— THE RECORDS —

Content starts

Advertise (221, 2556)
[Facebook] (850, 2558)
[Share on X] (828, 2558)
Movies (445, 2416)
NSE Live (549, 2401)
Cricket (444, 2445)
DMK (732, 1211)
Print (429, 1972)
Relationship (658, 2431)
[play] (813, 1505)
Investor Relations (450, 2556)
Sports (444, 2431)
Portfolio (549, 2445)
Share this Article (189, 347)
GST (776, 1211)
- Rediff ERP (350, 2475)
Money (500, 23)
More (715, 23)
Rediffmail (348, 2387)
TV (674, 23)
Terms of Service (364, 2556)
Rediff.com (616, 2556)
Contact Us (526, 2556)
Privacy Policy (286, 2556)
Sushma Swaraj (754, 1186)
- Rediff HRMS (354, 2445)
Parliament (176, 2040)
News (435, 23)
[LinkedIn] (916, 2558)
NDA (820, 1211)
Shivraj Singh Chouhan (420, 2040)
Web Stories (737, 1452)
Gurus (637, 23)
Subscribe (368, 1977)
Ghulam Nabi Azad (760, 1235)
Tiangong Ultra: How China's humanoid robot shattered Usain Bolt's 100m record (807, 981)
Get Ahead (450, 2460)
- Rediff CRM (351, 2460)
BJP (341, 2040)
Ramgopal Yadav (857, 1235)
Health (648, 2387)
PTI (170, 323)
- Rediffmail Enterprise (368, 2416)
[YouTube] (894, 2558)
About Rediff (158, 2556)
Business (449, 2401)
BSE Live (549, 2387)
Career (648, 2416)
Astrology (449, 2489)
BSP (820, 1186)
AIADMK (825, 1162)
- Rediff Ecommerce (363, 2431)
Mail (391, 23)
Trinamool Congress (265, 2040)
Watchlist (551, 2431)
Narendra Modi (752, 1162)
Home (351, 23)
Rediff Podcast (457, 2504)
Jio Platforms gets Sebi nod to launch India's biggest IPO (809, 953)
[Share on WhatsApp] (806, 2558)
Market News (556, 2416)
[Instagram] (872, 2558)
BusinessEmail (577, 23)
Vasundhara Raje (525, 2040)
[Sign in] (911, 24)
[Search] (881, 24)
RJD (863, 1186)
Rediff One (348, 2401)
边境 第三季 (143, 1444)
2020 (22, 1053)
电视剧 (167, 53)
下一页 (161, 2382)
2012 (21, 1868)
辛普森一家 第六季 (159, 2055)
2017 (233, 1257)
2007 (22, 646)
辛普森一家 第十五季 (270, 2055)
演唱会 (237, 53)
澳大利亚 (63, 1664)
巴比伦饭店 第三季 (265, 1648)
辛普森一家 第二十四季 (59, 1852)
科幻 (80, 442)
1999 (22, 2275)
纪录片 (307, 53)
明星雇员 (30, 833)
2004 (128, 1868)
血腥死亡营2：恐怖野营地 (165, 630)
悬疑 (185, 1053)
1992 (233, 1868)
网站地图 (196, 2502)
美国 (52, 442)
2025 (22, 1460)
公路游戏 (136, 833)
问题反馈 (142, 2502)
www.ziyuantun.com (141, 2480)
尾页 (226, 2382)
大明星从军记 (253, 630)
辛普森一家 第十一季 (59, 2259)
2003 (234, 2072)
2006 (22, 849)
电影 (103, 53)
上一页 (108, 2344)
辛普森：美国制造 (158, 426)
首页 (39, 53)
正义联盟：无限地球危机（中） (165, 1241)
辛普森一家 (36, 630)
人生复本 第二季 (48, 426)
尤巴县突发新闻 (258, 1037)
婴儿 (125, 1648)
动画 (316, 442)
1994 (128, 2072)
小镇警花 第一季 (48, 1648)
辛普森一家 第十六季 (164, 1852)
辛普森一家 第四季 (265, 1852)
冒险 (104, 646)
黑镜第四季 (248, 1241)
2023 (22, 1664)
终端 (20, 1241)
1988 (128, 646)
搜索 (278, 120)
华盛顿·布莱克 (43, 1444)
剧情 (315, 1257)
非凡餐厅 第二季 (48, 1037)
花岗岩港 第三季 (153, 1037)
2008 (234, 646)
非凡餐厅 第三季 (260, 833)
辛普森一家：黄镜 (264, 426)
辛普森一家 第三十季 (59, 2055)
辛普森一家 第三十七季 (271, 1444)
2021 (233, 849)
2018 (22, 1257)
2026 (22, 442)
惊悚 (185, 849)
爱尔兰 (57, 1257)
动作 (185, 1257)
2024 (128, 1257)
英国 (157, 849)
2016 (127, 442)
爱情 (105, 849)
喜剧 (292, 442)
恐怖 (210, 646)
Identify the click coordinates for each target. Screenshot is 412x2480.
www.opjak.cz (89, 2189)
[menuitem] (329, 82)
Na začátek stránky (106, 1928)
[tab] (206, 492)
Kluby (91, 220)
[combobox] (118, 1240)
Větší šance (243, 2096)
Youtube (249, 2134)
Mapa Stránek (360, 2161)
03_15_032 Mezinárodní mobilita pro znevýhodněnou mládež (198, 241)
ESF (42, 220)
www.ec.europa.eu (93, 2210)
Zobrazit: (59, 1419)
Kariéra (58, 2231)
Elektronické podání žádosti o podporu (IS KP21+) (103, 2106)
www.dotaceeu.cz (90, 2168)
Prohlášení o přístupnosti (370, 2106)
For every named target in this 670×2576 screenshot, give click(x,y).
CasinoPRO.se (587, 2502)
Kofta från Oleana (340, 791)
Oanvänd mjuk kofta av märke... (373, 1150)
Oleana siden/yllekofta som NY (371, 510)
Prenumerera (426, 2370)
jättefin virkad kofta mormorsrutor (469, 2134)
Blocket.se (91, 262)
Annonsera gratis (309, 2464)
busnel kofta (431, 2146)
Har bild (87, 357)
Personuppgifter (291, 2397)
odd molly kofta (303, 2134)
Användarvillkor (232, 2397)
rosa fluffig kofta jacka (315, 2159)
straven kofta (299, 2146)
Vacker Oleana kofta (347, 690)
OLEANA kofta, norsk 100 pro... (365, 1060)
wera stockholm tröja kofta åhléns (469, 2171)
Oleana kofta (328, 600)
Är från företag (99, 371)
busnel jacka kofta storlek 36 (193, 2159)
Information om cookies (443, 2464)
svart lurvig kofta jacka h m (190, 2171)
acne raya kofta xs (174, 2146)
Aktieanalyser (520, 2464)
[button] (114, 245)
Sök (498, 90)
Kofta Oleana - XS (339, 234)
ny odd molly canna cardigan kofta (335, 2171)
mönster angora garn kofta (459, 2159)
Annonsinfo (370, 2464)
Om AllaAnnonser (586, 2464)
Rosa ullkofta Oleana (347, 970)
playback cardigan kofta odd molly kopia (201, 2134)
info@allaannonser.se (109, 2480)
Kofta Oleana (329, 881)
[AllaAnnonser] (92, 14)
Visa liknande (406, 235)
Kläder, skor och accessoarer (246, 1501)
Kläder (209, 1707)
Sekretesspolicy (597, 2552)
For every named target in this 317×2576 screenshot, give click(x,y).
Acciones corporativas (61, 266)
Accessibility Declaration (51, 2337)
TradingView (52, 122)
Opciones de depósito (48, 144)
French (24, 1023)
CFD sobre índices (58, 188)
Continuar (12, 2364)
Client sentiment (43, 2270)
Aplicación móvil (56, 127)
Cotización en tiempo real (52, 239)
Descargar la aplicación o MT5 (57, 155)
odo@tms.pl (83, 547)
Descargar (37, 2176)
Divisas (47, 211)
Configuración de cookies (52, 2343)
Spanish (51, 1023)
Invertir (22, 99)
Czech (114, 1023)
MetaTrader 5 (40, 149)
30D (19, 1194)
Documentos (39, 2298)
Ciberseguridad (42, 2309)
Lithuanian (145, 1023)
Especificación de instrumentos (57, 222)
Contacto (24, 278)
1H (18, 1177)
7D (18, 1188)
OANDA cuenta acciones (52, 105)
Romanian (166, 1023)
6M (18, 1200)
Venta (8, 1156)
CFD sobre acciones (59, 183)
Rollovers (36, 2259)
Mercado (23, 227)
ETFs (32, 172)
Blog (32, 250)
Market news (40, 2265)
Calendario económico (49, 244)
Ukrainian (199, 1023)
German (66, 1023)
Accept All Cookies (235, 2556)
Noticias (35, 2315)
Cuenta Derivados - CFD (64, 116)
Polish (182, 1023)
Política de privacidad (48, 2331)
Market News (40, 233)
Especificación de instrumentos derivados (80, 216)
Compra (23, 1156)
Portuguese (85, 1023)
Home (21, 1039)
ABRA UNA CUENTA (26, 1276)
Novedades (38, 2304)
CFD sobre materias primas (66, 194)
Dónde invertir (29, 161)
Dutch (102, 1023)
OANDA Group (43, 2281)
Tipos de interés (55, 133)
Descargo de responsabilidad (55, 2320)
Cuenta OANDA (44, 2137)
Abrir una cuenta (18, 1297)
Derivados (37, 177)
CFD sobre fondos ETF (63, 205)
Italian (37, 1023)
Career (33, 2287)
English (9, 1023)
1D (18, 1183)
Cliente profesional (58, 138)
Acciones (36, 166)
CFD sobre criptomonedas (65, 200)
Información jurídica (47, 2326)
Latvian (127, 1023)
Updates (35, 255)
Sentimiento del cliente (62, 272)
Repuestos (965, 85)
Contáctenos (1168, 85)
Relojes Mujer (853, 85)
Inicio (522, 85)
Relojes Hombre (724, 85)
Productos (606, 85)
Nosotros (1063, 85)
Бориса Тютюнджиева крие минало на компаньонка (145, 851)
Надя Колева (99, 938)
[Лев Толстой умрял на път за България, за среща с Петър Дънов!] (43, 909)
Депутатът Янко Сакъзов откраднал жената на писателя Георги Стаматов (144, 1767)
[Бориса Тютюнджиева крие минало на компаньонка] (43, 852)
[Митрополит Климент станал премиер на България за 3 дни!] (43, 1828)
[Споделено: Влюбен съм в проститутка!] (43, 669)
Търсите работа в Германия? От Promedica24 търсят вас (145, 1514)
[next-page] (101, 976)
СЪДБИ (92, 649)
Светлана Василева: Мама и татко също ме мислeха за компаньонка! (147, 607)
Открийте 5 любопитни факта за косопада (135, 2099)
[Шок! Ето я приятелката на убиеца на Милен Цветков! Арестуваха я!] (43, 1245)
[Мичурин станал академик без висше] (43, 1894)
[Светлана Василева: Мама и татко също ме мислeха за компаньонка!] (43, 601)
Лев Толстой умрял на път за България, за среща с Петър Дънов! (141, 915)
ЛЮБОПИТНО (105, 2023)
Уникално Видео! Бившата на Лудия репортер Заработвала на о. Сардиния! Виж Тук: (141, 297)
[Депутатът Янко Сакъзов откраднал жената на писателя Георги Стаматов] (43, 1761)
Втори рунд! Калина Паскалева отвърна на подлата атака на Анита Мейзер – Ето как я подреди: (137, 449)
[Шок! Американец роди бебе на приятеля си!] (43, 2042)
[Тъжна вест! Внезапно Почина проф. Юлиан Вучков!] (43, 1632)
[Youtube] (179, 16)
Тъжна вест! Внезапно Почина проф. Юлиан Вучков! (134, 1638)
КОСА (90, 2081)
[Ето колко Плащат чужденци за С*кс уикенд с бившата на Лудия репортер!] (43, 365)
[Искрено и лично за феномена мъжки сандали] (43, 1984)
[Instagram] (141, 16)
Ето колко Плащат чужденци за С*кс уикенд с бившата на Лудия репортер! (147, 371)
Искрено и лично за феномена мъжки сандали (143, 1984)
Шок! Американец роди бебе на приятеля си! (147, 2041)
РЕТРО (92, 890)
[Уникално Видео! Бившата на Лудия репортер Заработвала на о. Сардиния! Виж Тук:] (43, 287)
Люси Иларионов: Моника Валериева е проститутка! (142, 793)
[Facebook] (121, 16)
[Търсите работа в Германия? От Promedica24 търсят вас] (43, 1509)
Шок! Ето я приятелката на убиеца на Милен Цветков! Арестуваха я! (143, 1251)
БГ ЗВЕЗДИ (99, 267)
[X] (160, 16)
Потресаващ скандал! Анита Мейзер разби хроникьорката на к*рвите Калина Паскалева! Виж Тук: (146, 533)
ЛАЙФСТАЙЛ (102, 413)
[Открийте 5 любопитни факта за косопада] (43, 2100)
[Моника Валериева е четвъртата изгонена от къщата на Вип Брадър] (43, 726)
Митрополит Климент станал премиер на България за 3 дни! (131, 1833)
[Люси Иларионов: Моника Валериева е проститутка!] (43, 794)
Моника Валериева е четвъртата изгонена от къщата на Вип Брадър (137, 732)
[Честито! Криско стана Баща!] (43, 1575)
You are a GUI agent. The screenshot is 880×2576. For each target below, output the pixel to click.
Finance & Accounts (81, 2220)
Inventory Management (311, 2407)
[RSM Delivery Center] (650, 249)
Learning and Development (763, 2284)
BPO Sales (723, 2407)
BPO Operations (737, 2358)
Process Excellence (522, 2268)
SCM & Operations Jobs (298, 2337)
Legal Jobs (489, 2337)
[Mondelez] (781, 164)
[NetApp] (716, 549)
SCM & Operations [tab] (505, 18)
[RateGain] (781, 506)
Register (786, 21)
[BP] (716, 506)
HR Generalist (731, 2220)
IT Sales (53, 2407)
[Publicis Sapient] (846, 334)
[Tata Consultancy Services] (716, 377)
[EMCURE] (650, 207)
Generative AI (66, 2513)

Content ends

— EXERCISE GOAL —
Copy verbatim, from the listing above, each line from the one containing "Abrir una cuenta (18, 1297)" down to the one containing "ЛЮБОПИТНО (105, 2023)", inclusive.

— SOLUTION TO THE PROBLEM —
Abrir una cuenta (18, 1297)
Derivados (37, 177)
CFD sobre fondos ETF (63, 205)
Italian (37, 1023)
Career (33, 2287)
English (9, 1023)
1D (18, 1183)
Cliente profesional (58, 138)
Acciones (36, 166)
CFD sobre criptomonedas (65, 200)
Información jurídica (47, 2326)
Latvian (127, 1023)
Updates (35, 255)
Sentimiento del cliente (62, 272)
Repuestos (965, 85)
Contáctenos (1168, 85)
Relojes Mujer (853, 85)
Inicio (522, 85)
Relojes Hombre (724, 85)
Productos (606, 85)
Nosotros (1063, 85)
Бориса Тютюнджиева крие минало на компаньонка (145, 851)
Надя Колева (99, 938)
[Лев Толстой умрял на път за България, за среща с Петър Дънов!] (43, 909)
Депутатът Янко Сакъзов откраднал жената на писателя Георги Стаматов (144, 1767)
[Бориса Тютюнджиева крие минало на компаньонка] (43, 852)
[Митрополит Климент станал премиер на България за 3 дни!] (43, 1828)
[Споделено: Влюбен съм в проститутка!] (43, 669)
Търсите работа в Германия? От Promedica24 търсят вас (145, 1514)
[next-page] (101, 976)
СЪДБИ (92, 649)
Светлана Василева: Мама и татко също ме мислeха за компаньонка! (147, 607)
Открийте 5 любопитни факта за косопада (135, 2099)
[Шок! Ето я приятелката на убиеца на Милен Цветков! Арестуваха я!] (43, 1245)
[Мичурин станал академик без висше] (43, 1894)
[Светлана Василева: Мама и татко също ме мислeха за компаньонка!] (43, 601)
Лев Толстой умрял на път за България, за среща с Петър Дънов! (141, 915)
ЛЮБОПИТНО (105, 2023)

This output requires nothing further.